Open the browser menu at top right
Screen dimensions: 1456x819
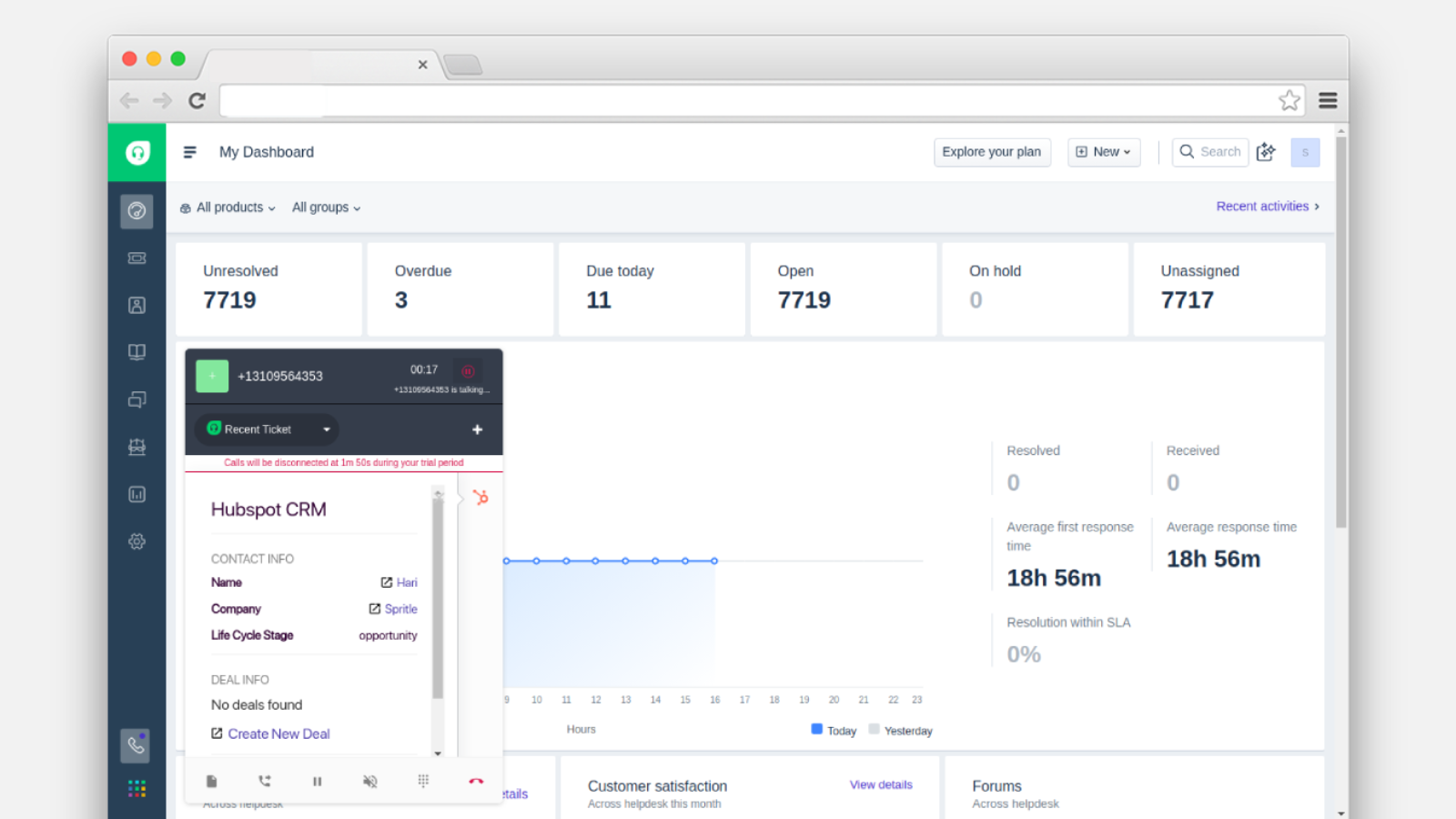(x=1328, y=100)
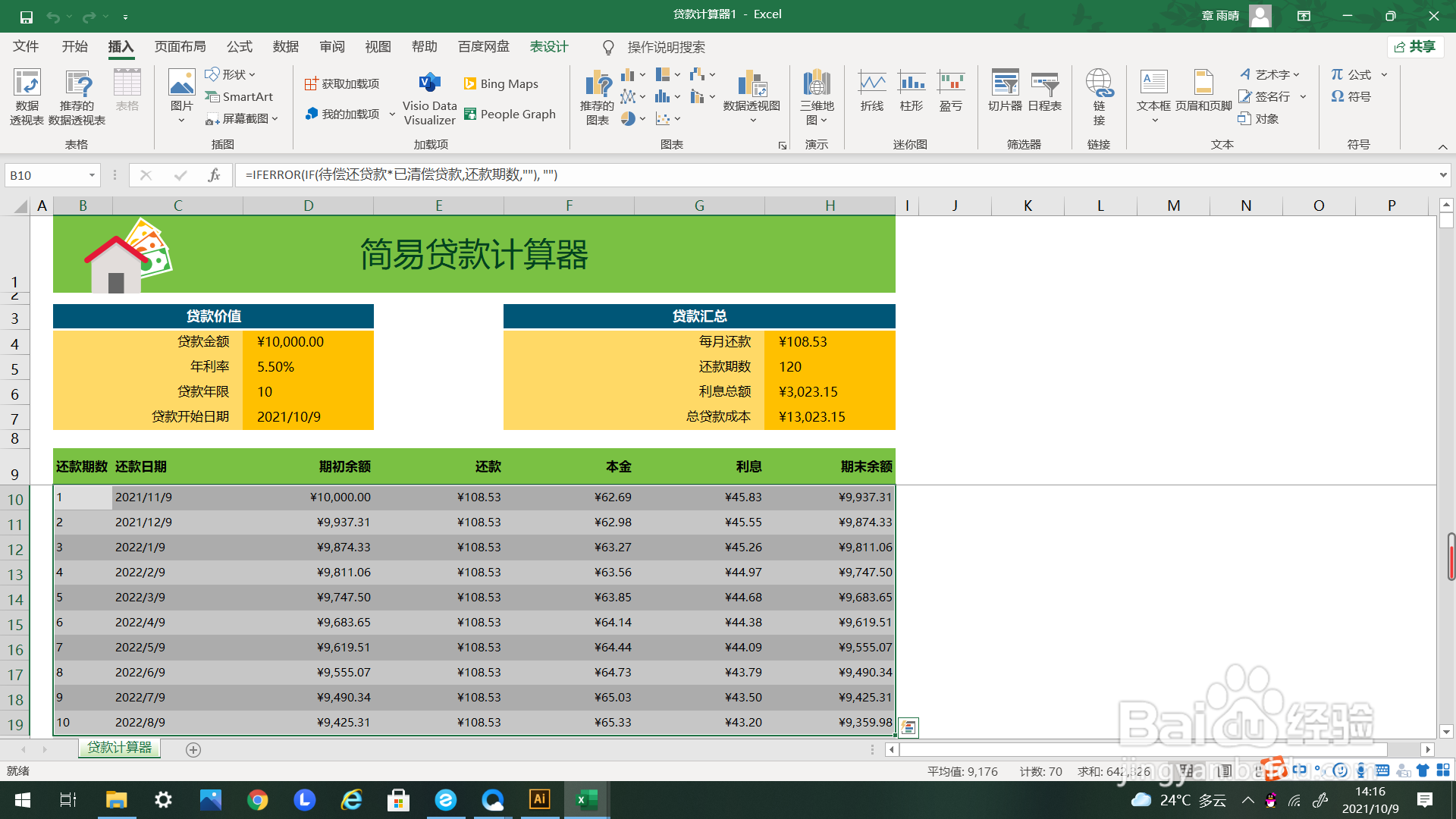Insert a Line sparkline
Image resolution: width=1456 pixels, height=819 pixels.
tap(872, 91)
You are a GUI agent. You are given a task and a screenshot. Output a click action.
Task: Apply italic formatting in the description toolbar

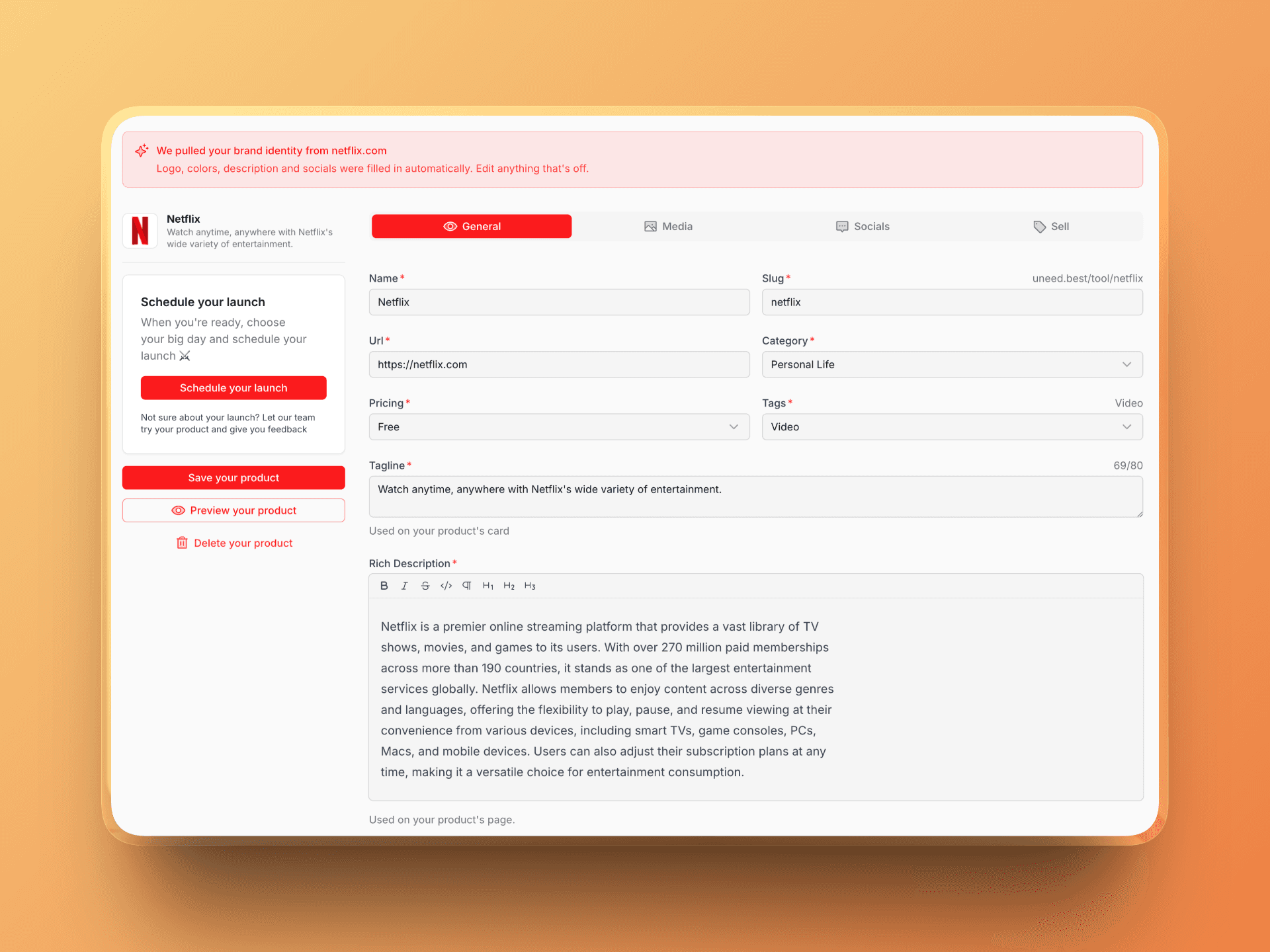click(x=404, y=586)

### [THE TASK]
Return only the line with "Screen dimensions: 1456x819" and the lines after it up to the end of the records, exact and free of pictures.

### [TASK RESPONSE]
Screen dimensions: 1456x819
(x=1328, y=100)
Insert a Line sparkline
Image resolution: width=1456 pixels, height=819 pixels.
tap(872, 91)
You are a GUI agent. You are given a task and a screenshot. Output a click action.
Task: Apply italic formatting in the description toolbar

click(x=404, y=586)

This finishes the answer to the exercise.